What does this spell for the confidence of future novice orchid enthusiasts if large commercial growing practices “take over,” resulting in orchids with about as much vigor and longevity as poinsettias? And what about long graceful arching sprays of 3-4 foot flower spikes? Will they be no more?
Today’s speedy, disposable society sustains companies like The OrchidWorks. Think of them the next time you purchase your inexpensive, disposable home decoration at Trader Joe’s.
Today’s world still needs small, local growers for orchid hobbyists/enthusiasts who frequent independent orchid retailers. Some people prefer orchids whose more subdued flowers who do not scream at you as if to proclaim “I’m a flower!”

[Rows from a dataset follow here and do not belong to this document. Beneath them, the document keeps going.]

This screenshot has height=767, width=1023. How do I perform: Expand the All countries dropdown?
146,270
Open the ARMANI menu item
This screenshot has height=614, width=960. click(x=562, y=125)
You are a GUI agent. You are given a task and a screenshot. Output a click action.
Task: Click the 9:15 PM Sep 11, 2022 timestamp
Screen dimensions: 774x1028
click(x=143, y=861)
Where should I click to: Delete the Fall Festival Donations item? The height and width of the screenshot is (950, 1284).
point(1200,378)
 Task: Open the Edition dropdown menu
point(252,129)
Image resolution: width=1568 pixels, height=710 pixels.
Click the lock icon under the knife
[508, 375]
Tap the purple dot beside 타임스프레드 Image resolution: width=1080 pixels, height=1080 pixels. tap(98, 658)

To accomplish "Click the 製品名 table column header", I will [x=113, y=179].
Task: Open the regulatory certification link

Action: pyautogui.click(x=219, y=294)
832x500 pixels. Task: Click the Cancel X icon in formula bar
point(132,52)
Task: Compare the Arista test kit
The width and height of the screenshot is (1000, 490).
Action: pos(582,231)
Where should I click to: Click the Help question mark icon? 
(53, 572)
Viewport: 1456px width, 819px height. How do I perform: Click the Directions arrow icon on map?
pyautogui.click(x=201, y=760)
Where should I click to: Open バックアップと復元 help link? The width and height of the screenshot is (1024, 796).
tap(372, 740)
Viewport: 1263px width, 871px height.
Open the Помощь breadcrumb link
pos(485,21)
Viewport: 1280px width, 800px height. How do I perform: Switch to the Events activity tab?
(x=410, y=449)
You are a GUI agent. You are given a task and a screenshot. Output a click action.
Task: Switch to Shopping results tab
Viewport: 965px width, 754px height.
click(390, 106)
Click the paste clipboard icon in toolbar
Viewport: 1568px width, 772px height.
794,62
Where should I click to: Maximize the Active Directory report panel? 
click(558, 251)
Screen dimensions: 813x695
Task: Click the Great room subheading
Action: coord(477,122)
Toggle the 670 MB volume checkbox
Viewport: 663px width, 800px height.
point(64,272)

Your favorite local nursery may charge a little more, because, in part, they likely do not want to be limited to selling orchid plants with spikes under 30”. We need the smaller scale growers and retailers to find for us new varieties that, though they don’t make the cut at a mass commercial scale, satisfy our mysterious need/challenge to successfully grow and rebloom orchids year after year.
What is a winning orchid to you? Check out my new book How Orchids Rebloom.
Postscript: If you’re wondering whether Glen did mention any new(er) orchids/hybrids/varieties bound to take the world by storm, he did. Watch for Beallara Tropic Lily ‘Ice Palace,’ and look up online the story about the “discovery“ of Phragmipedium kovachii.